WHAT THE TASK REQUIRES
Reproduce word for word the section of rows that opens with the line containing "Given: Click the word 'An' starting the intro" and closes with the line containing "[x=653, y=656]", including both of those lines.

[Dataset excerpt]
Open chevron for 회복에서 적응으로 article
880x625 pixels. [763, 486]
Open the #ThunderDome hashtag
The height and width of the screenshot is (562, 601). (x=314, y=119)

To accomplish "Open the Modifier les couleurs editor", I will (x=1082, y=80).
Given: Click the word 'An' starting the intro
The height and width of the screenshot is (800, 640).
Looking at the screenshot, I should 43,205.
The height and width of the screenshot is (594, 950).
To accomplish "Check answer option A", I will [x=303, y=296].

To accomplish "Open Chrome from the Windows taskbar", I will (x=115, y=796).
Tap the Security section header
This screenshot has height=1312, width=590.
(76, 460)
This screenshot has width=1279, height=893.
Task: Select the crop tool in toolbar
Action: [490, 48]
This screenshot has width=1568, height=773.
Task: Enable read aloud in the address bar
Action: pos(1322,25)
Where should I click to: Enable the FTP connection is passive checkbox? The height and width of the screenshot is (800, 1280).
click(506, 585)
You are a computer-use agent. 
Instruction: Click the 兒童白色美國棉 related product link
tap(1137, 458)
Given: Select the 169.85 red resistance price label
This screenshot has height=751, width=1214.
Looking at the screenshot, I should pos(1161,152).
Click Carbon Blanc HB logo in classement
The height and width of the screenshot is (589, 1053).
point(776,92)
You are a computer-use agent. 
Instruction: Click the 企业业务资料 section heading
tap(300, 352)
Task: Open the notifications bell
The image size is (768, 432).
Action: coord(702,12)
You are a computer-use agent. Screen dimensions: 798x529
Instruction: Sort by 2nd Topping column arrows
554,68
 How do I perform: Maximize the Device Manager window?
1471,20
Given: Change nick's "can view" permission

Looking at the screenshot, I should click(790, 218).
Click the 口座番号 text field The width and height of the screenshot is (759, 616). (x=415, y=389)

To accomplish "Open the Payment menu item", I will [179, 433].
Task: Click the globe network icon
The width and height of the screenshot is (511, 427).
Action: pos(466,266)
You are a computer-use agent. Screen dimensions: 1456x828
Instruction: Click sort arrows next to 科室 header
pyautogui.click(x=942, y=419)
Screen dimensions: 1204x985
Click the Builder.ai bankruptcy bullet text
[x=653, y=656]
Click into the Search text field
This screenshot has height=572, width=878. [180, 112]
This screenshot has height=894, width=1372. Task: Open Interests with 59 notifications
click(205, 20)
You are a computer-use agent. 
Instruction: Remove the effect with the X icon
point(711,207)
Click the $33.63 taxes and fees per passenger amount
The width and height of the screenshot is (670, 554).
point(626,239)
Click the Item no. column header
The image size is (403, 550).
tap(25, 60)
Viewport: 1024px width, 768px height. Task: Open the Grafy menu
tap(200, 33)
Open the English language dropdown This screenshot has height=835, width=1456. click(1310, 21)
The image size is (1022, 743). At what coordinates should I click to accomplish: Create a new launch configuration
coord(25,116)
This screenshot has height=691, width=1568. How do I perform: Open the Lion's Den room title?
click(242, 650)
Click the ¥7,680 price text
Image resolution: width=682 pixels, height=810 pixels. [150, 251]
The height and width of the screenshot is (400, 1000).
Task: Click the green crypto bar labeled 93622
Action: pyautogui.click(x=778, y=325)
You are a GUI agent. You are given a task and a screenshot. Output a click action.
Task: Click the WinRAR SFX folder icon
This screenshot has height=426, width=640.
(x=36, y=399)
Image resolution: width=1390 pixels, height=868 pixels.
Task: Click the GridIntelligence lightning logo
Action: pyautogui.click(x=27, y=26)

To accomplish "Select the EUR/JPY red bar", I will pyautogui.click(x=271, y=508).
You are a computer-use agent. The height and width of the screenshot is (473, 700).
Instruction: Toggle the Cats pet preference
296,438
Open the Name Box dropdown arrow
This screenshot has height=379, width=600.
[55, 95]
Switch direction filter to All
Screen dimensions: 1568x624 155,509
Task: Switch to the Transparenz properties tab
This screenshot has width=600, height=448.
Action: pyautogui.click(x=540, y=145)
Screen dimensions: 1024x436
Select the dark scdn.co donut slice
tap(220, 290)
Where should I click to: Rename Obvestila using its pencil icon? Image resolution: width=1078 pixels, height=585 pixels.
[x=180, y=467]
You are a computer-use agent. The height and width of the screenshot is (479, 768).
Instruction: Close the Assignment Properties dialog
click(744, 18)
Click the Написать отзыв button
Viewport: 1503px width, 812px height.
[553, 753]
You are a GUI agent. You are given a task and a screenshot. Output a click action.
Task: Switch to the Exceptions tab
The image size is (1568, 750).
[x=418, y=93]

THE SOLUTION
Given: Click the word 'An' starting the intro
The height and width of the screenshot is (800, 640).
Looking at the screenshot, I should 43,205.
The height and width of the screenshot is (594, 950).
To accomplish "Check answer option A", I will [x=303, y=296].

To accomplish "Open Chrome from the Windows taskbar", I will (x=115, y=796).
Tap the Security section header
This screenshot has height=1312, width=590.
(76, 460)
This screenshot has width=1279, height=893.
Task: Select the crop tool in toolbar
Action: [490, 48]
This screenshot has width=1568, height=773.
Task: Enable read aloud in the address bar
Action: pos(1322,25)
Where should I click to: Enable the FTP connection is passive checkbox? The height and width of the screenshot is (800, 1280).
click(506, 585)
You are a computer-use agent. 
Instruction: Click the 兒童白色美國棉 related product link
tap(1137, 458)
Given: Select the 169.85 red resistance price label
This screenshot has height=751, width=1214.
Looking at the screenshot, I should pos(1161,152).
Click Carbon Blanc HB logo in classement
The height and width of the screenshot is (589, 1053).
point(776,92)
You are a computer-use agent. 
Instruction: Click the 企业业务资料 section heading
tap(300, 352)
Task: Open the notifications bell
The image size is (768, 432).
Action: coord(702,12)
You are a computer-use agent. Screen dimensions: 798x529
Instruction: Sort by 2nd Topping column arrows
554,68
 How do I perform: Maximize the Device Manager window?
1471,20
Given: Change nick's "can view" permission

Looking at the screenshot, I should click(790, 218).
Click the 口座番号 text field The width and height of the screenshot is (759, 616). (x=415, y=389)

To accomplish "Open the Payment menu item", I will [179, 433].
Task: Click the globe network icon
The width and height of the screenshot is (511, 427).
Action: pos(466,266)
You are a computer-use agent. Screen dimensions: 1456x828
Instruction: Click sort arrows next to 科室 header
pyautogui.click(x=942, y=419)
Screen dimensions: 1204x985
Click the Builder.ai bankruptcy bullet text
[x=653, y=656]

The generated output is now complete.